File size: 9,611 Bytes

2d06dcc

#
# libmr.pyx:
#
# @Author Terry Boult tboult at securics com
# @Author Vijay Iyer viyer at securics com
# @Author Michael Wilber mwilber at securics.com
#
# Copyright 2013, Securics Inc.
#
#   See accompanying LICENSE agrement for details on rights.
#
# Parts of this technology are subject to SBIR data rights and as
# described in DFARS 252.227-7018 (June 1995) SBIR Data Rights which
# apply to Contract Number: N00014-11-C-0243 and STTR N00014-07-M-0421
# to Securics Inc, 1870 Austin Bluffs Parkway, Colorado Springs, CO
# 80918
#
# The Government's rights to use, modify, reproduce, release, perform,
# display, or disclose technical data or computer software marked with
# this legend are restricted during the period shown as provided in
# paragraph (b)(4) of the Rights in Noncommercial Technical Data and
# Computer Software-Small Business Innovative Research (SBIR) Program
# clause contained in the above identified contract. Expiration of
# SBIR Data Rights: Expires four years after completion of the above
# cited project work for this or any other follow-on SBIR contract,
# whichever is later.
#
# No restrictions on government use apply after the expiration date
# shown above. Any reproduction of technical data, computer software,
# or portions thereof marked with this legend must also reproduce the
# markings.

from libc.stdlib cimport malloc,free
from libcpp cimport bool
from libcpp.string cimport string
cimport numpy as np
import numpy as np

cdef extern from "MetaRecognition.h":
    cdef struct svm_node_libsvm:
        int index
        double value

#cdef extern from "MetaRecognition.h":

cdef extern from "MetaRecognition.h":

    ctypedef enum MR_fitting_type:
        complement_reject
        positive_reject 
        complement_model 
        positive_model

    cppclass MetaRecognition:
        MetaRecognition(int scores_to_drop,
                        int fitting_size,
                        bool verbose,
                        double alpha,
                        int translate_amount) except +
        bool is_valid()
        void set_translate(double t)
        void Reset()
        bool Predict_Match(double x, double threshold)
        double W_score(double x)
        double CDF(double x)
        double Inv(double p)

        int ReNormalize(double *invec, double *outvec, int length)

        int FitHigh(double* inputData, int inputDataSize,  int fit_size)

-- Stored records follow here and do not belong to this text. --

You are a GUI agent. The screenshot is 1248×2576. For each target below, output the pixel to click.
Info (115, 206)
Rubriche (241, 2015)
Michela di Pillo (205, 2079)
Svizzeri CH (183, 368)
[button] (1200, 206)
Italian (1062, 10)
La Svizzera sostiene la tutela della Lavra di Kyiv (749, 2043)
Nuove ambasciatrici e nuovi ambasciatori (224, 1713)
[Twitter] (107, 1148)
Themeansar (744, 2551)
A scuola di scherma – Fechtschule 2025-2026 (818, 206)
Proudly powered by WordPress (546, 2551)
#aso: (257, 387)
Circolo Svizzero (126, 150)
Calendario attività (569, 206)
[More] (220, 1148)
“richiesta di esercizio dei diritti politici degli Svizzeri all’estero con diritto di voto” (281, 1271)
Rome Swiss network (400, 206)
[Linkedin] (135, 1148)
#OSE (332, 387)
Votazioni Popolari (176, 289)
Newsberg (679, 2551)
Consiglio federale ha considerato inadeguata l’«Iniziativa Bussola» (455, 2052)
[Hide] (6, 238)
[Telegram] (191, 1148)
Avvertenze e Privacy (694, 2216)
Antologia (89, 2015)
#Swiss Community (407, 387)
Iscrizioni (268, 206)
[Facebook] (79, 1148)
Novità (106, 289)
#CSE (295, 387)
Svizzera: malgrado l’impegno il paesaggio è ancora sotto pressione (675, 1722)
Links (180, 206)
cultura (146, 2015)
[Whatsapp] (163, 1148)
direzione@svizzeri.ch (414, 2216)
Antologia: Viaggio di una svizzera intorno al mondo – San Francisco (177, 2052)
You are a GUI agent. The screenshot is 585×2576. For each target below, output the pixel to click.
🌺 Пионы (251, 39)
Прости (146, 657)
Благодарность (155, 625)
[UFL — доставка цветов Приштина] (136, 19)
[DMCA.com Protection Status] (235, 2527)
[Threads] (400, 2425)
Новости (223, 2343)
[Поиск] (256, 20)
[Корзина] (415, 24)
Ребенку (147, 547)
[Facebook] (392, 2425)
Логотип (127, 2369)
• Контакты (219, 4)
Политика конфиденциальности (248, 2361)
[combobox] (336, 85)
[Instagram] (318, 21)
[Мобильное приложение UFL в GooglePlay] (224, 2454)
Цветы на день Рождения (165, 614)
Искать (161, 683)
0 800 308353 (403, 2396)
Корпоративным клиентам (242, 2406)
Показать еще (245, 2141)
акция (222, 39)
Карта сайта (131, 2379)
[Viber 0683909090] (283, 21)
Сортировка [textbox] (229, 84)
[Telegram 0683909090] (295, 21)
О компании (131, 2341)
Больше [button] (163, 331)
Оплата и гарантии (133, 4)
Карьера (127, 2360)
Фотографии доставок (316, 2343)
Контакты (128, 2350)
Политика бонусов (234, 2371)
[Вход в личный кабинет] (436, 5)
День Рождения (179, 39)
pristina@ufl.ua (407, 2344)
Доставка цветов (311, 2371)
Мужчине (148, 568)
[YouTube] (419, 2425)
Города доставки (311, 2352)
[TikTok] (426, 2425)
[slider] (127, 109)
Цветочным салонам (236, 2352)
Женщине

        int FitLow(double* inputData, int inputDataSize,  int fit_size)
        
        int FitSVM(svm_node_libsvm* svmdata, int inputDataSize, int label_of_interest, bool label_has_positive_score, 
                   int fit_type, int fit_size )

        # void Save(FILE *outputFile) const
        # void Load(FILE *inputFile)
        void Save(char* filename)
        void Load(char* filename)
        int get_fitting_size()
        int set_fitting_size(int nsize)
        int get_translate_amount()
        int set_translate_amount(int ntrans)
        int get_sign()
        int set_sign(int nsign)
        double get_small_score()
        double set_small_score(double nscore)
        bool verbose
        string to_string()
        void from_string(string input)


# This is the Python wrapper class.
cdef class MR:
    cdef MetaRecognition *thisptr
    def __cinit__(self, int scores_to_drop=0,
                  int fitting_size=9,
                  bool verbose=False,
                  double alpha=5.0,
                  int translate_amount=10000):
        """
        Create a new MR object.
        """
        self.thisptr = new MetaRecognition(scores_to_drop,fitting_size,verbose,alpha,translate_amount)
    def __dealloc__(self):
        del self.thisptr
    def fit_low(self, inputData, int fit_size):
        """Use fit_low if your data is such that is smaller is better. Fits a
        MR object to the given data. We'll transform it for you
        and keep the transform parameters in the class so later calls
        to W_score or CDF do the right thing."""
        cdef double *data
        data = <double*>malloc(sizeof(double)*len(inputData))
        for i in xrange(len(inputData)):
            data[i] = inputData[i]
        self.thisptr.FitLow(data, len(inputData), fit_size)
        free(data)
    def fit_high(self, inputData, int fit_size):
        """Use fit_high if your data is such that is larger is better. Fits a
        MR object to the given data. We'll transform it for you
        and keep the transform parameters in the class so later calls
        to W_score or CDF do the right thing.
        """
        cdef double *data
        data = <double*>malloc(sizeof(double)*len(inputData))
        for i in xrange(len(inputData)):
            data[i] = inputData[i]
        self.thisptr.FitHigh(data, len(inputData), fit_size)
        free(data)

    def mr_save(self, filename):
        """
        save mr object to file
        """
        cdef char *filetosave
        filetosave = filename
        self.thisptr.Save(filetosave)

    def mr_load(self, filename):
        """
        save mr object to file
        """
        cdef char *filetosave
        filetosave = filename
        self.thisptr.Load(filetosave)

    def fit_svm(self, svm_data, inputDataSize, label_of_interest,  
                label_has_positive_score, fit_type, fit_size ):
        """
        Input:
        --------
        svm_data: dict containing labels and decision scores. 
                  eg. svm_data['scores'] = [], svm_data['labels'] = []
        inputDataSize : total no of decision scores
        label_of_interest : eg +1, -1
        label_has_positive_score : bool i.e 0 or 1
        fit_type : complement_reject=1, positive_reject=2, complement_model=3, positive_model=4
        fit_size : size of tail to be used

        Output:
        --------
        None
        You can access parameters from weibull fitting using other attributes.
        Loading/Saving of weibull model parameters can be done using load/save methods
        in MR class

        """

        # initialize svm_data
        cdef svm_node_libsvm *svm_data_to_c

        svm_data_to_c =  < svm_node_libsvm* >malloc(inputDataSize * sizeof(svm_node_libsvm) )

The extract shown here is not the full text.